→ Exercise goal: Write out all of the data below line for line, leaving out the pictures.

→ Click-target data:
◆ ◆ ◆ ◆ ◆ ◆ ◆

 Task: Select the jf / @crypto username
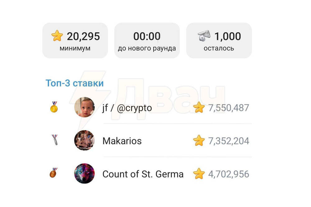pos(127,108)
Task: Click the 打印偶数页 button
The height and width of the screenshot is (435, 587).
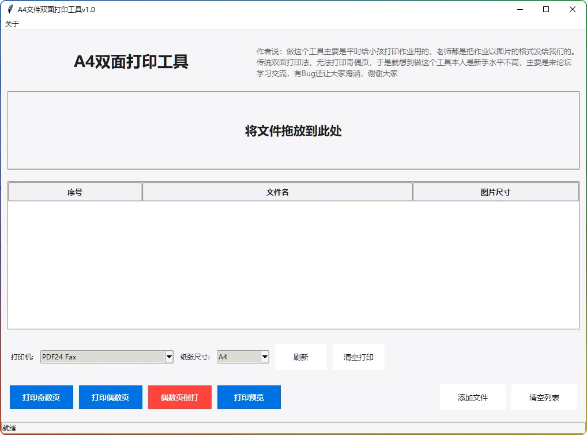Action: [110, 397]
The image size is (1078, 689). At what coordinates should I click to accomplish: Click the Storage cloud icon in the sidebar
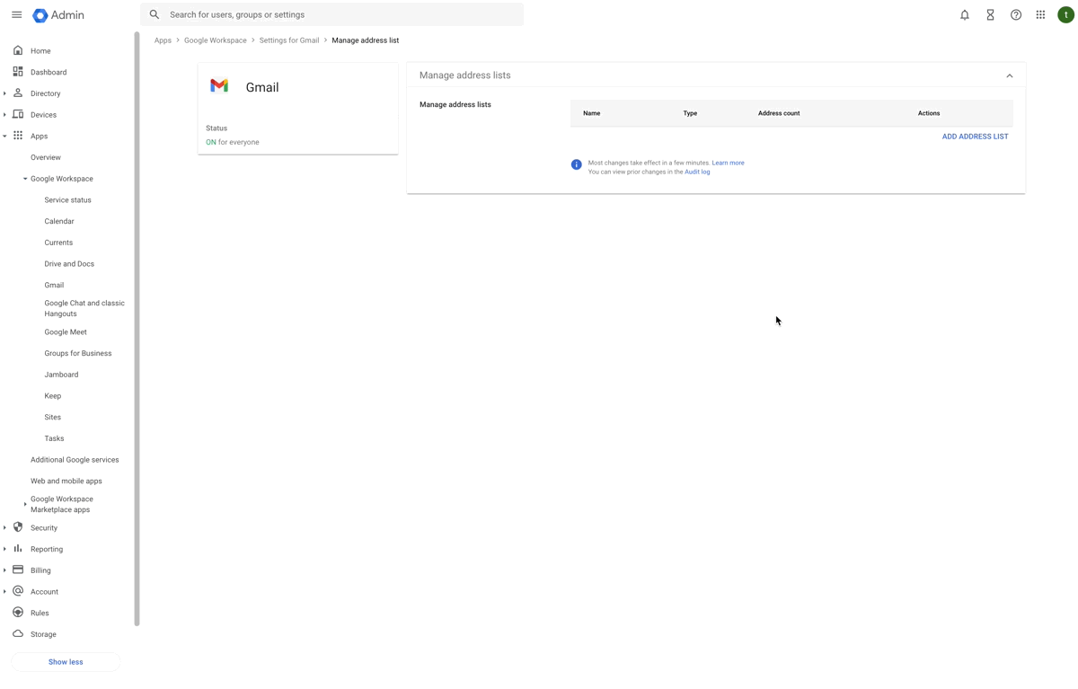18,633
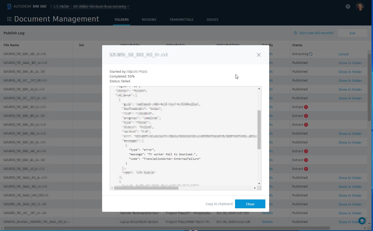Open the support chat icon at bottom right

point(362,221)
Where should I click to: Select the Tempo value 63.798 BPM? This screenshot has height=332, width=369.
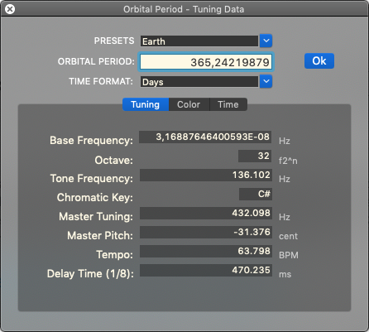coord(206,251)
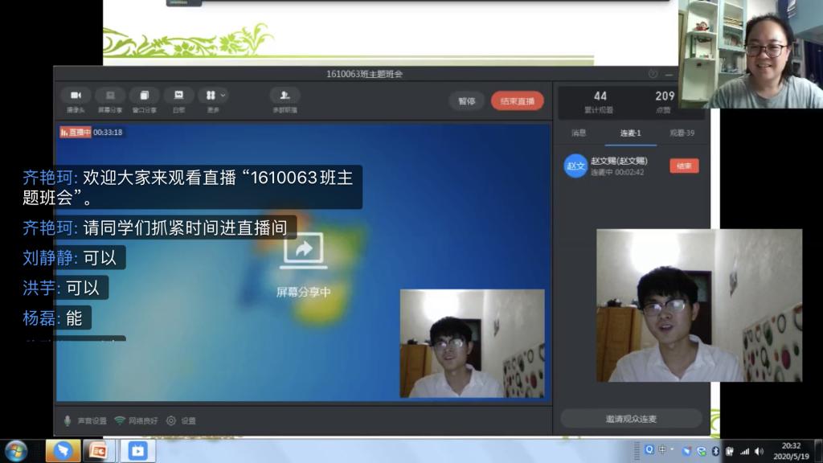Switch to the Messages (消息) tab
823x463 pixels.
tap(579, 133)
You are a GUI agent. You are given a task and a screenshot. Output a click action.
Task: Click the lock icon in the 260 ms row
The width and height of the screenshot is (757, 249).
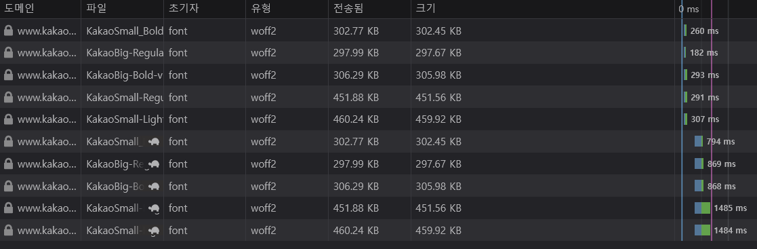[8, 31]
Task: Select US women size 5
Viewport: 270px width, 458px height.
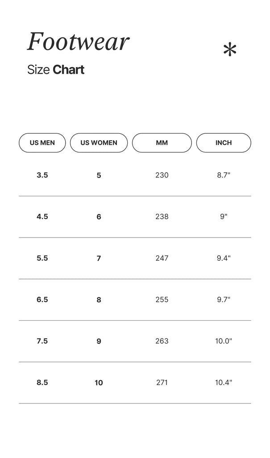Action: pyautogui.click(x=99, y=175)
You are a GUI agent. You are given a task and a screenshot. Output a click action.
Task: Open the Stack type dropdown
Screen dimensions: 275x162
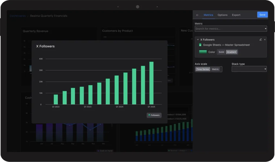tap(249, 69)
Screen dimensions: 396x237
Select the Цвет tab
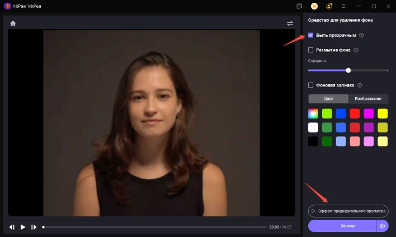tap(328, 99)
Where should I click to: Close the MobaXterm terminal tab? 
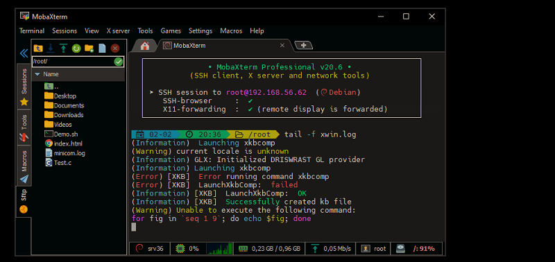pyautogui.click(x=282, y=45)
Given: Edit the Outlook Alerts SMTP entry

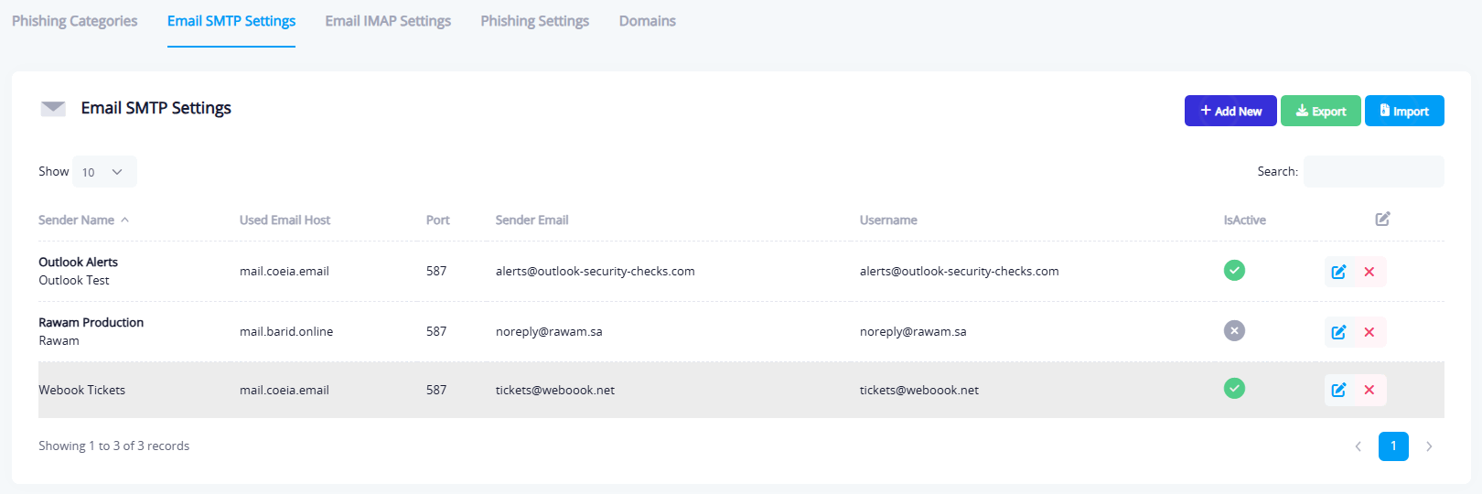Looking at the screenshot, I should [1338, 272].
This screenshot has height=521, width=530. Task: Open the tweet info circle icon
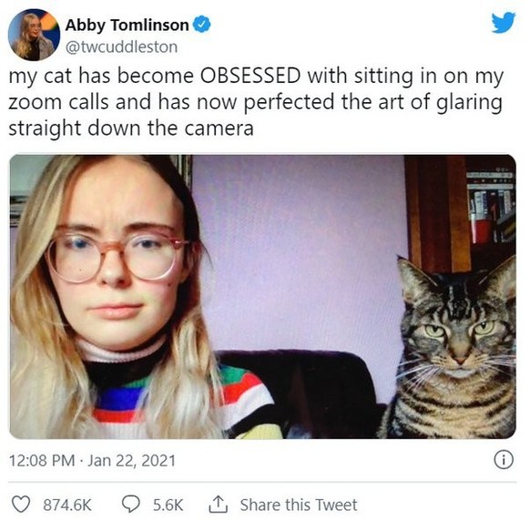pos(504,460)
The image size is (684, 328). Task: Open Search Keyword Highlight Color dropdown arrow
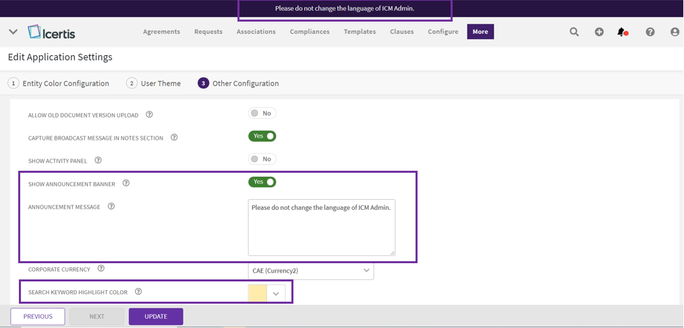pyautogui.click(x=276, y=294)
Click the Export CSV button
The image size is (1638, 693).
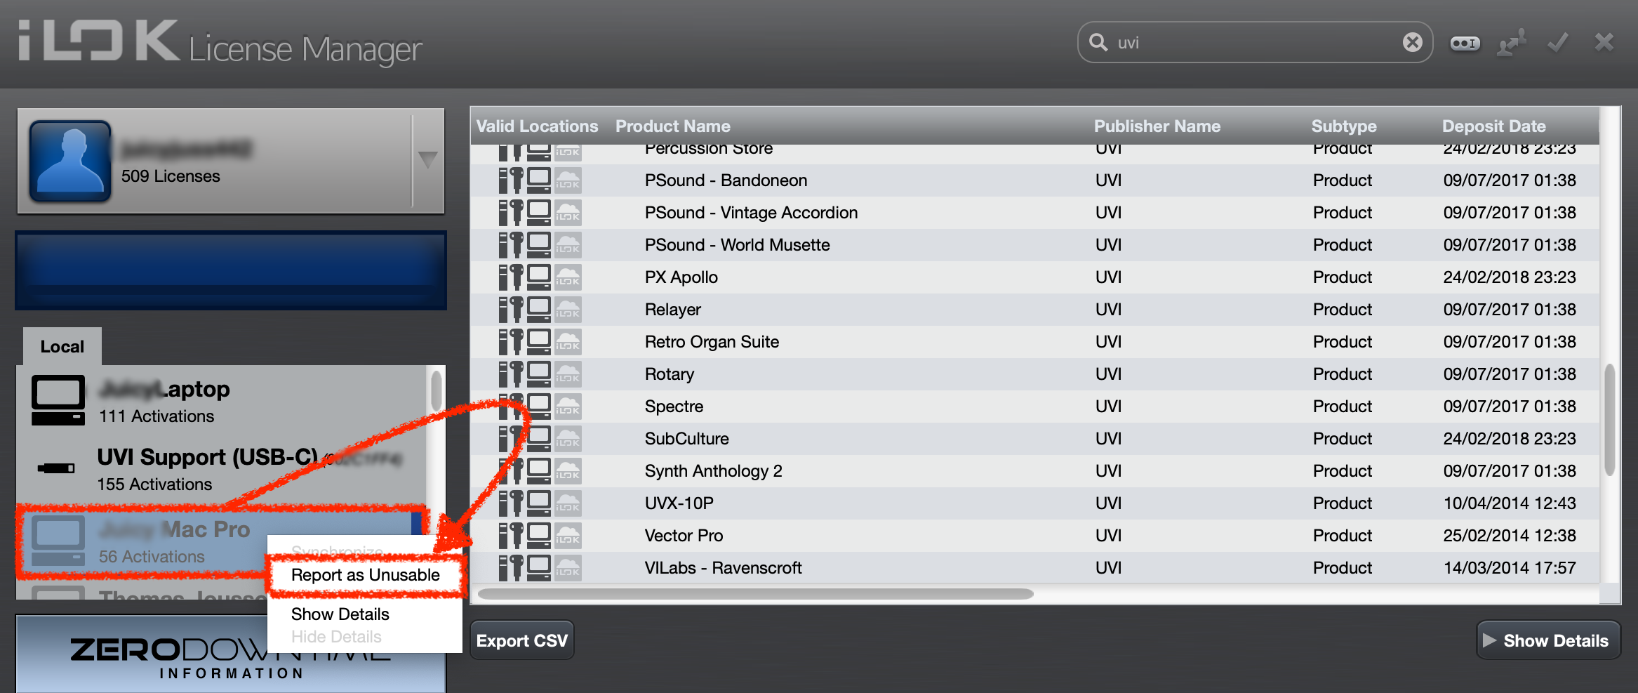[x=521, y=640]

◆ ◆ ◆ ◆ ◆ ◆ ◆

→ Written solution:
 Task: Select the jf / @crypto username
pos(127,108)
Task: Click the 打印偶数页 button
The height and width of the screenshot is (435, 587).
Action: [110, 397]
The image size is (1078, 689). At what coordinates should I click to accomplish: Click the Storage cloud icon in the sidebar
18,633
Open the support chat icon at bottom right

point(362,221)
Where should I click to: Select the Tempo value 63.798 BPM? This screenshot has height=332, width=369.
coord(206,251)
Switch to the Messages (消息) tab
823x463 pixels.
tap(579, 133)
You are a GUI agent. You are given a task and a screenshot. Output a click action.
Task: Click the lock icon in the 260 ms row
The width and height of the screenshot is (757, 249).
[8, 31]
Task: Select US women size 5
Viewport: 270px width, 458px height.
Action: pyautogui.click(x=99, y=175)
You are a GUI agent. You are given a task and a screenshot. Output a click action.
Task: Open the Stack type dropdown
Screen dimensions: 275x162
tap(249, 69)
Screen dimensions: 396x237
Select the Цвет tab
tap(328, 99)
Where should I click to: Close the MobaXterm terminal tab? 
pyautogui.click(x=282, y=45)
Given: Edit the Outlook Alerts SMTP entry

Looking at the screenshot, I should [1338, 272].
This screenshot has height=521, width=530. Task: Open the tweet info circle icon
pos(504,460)
The image size is (684, 328). Task: Open Search Keyword Highlight Color dropdown arrow
pyautogui.click(x=276, y=294)
Click the Export CSV button
The image size is (1638, 693).
[x=521, y=640]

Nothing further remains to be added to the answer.